Let's explore the complete K-Means workflow including feature scaling and accessing model results.

### Create Sample Customer Data

In [None]:
# Create sample customer data with multiple features
np.random.seed(42)
n_customers = 150

customer_data_multi = pd.DataFrame({
    'customer_id': range(1, n_customers + 1),
    'age': np.random.randint(20, 70, n_customers),
    'annual_income': np.random.randint(20000, 120000, n_customers),
    'purchase_frequency': np.random.randint(1, 50, n_customers)
})

print("Sample customer data:")
customer_data_multi.head(10)

### Complete K-Means Workflow with Feature Scaling

Feature scaling is **critical** for K-Means because it uses distance-based calculations. Without scaling, features with larger values will dominate the clustering.

In [None]:
# Step 1: Prepare your data (features only, no target variable)
X = customer_data_multi[['age', 'annual_income', 'purchase_frequency']]

# Step 2: Scale your features (IMPORTANT!)
scaler = StandardScaler()
X_scaled = scaler.fit_transform(X)

# Step 3: Create and fit the K-Means model
kmeans = KMeans(
    n_clusters=3,        # Number of clusters
    random_state=42,     # For reproducibility
    n_init=10            # Number of different initializations (default=10)
)
kmeans.fit(X_scaled)

# Step 4: Get cluster assignments
customer_data_multi['cluster'] = kmeans.predict(X_scaled)

print("Clustering complete!")
print(f"\nCluster distribution:")
print(customer_data_multi['cluster'].value_counts().sort_index())
print("\nFirst 10 customers with cluster assignments:")
customer_data_multi.head(10)

### Accessing K-Means Results

The K-Means model stores useful information that we can access after fitting.

In [None]:
# Get cluster centers (centroids)
centroids = kmeans.cluster_centers_
print("Cluster centroids shape:", centroids.shape)  # (n_clusters, n_features)
print("\nCentroid values (scaled):")
print(centroids)

# Get cluster labels for training data
labels = kmeans.labels_
print("\nFirst 10 cluster assignments:", labels[:10])

# Get WCSS (inertia)
wcss = kmeans.inertia_
print(f"\nWithin-Cluster Sum of Squares: {wcss:.2f}")

# Predict cluster for new data
new_customer = pd.DataFrame([[35, 60000, 12]], 
                           columns=['age', 'annual_income', 'purchase_frequency'])
new_customer_scaled = scaler.transform(new_customer)
predicted_cluster = kmeans.predict(new_customer_scaled)
print(f"\nNew customer (age=35, income=$60k, frequency=12) assigned to cluster: {predicted_cluster[0]}")

---

## Part 3: Choosing the Optimal Number of Clusters

One of the biggest challenges in clustering is determining how many clusters (k) to use.

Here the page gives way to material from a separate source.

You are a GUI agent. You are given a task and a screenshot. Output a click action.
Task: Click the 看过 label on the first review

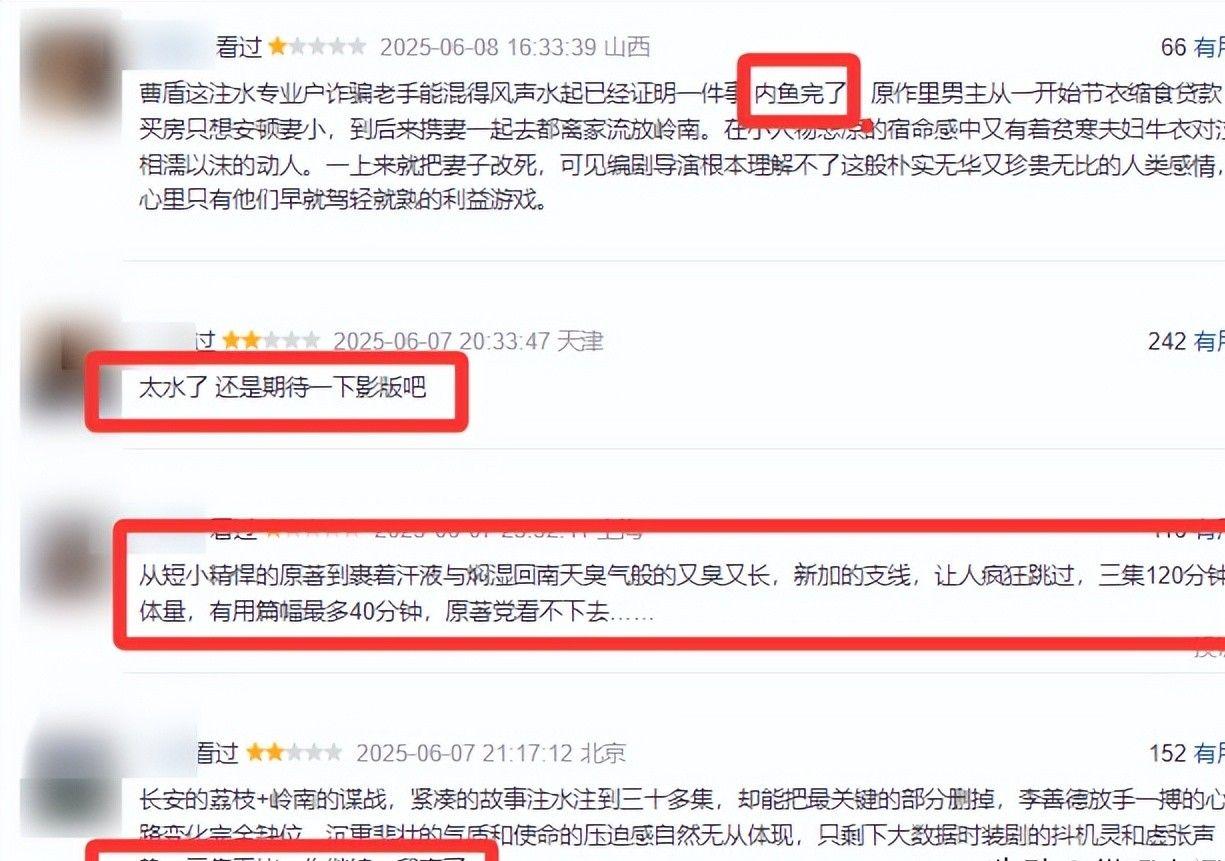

We'll explore two popular methods.

### Elbow Method

The elbow method plots WCSS (Within-Cluster Sum of Squares) for different values of k. We look for the "elbow" where the rate of decrease sharply changes.

In [None]:
# Calculate WCSS for different values of k
wcss = []
k_range = range(1, 11)

for k in k_range:
    kmeans_temp = KMeans(n_clusters=k, random_state=42, n_init=10)
    kmeans_temp.fit(customer_data[['age', 'income']])
    wcss.append(kmeans_temp.inertia_)  # inertia_ is scikit-learn's name for WCSS

# Plot elbow curve
plt.figure(figsize=(9, 5))
plt.plot(k_range, wcss, marker='o', linewidth=2, markersize=8)
plt.xlabel('Number of Clusters (k)', fontsize=12)
plt.ylabel('Within-Cluster Sum of Squares (WCSS)', fontsize=12)
plt.title('Elbow Method for Optimal k', fontsize=14, fontweight='bold')
plt.grid(True, alpha=0.3)
plt.xticks(k_range)

# Highlight the elbow at k=3
plt.axvline(x=3, color='red', linestyle='--', linewidth=2, label='Elbow at k=3')
plt.legend(fontsize=11)

plt.tight_layout()
plt.show()

print("WCSS values:")
for k, wcss_val in zip(k_range, wcss):
    print(f"  k={k}: WCSS = {wcss_val:,.0f}")

### Silhouette Analysis

Silhouette scores measure how similar each point is to its own cluster compared to other clusters. Scores range from -1 to +1:
- **+1**: Point is well-matched to its cluster
- **0**: Point is on the border between clusters
- **-1**: Point might be assigned to the wrong cluster

In [None]:
# Calculate silhouette scores for k=2 through k=10
silhouette_scores = []
k_range_sil = range(2, 11)  # Need at least 2 clusters for silhouette

for k in k_range_sil:
    kmeans_temp = KMeans(n_clusters=k, random_state=42, n_init=10)
    cluster_labels = kmeans_temp.fit_predict(customer_data[['age', 'income']])
    silhouette_avg = silhouette_score(customer_data[['age', 'income']], cluster_labels)
    silhouette_scores.append(silhouette_avg)

# Plot silhouette scores
plt.figure(figsize=(9, 5))
plt.plot(k_range_sil, silhouette_scores, marker='o', linewidth=2, markersize=8, color='green')
plt.xlabel('Number of Clusters (k)', fontsize=12)
plt.ylabel('Average Silhouette Score', fontsize=12)
plt.title('Silhouette Analysis for Optimal k', fontsize=14, fontweight='bold')
plt.grid(True, alpha=0.3)
plt.xticks(k_range_sil)

# Highlight the maximum
max_k = k_range_sil[silhouette_scores.index(max(silhouette_scores))]
plt.axvline(x=max_k, color='red', linestyle='--', linewidth=2,
            label=f'Maximum at k={max_k}')
plt.legend(fontsize=11)

plt.tight_layout()
plt.show()

print("Silhouette scores:")
for k, score in zip(k_range_sil, silhouette_scores):
    print(f"  k={k}: Silhouette = {score:.3f}")

---

## Part 4: Alternative Clustering Methods

K-Means works well for spherical, evenly-sized clusters. But what about other data structures?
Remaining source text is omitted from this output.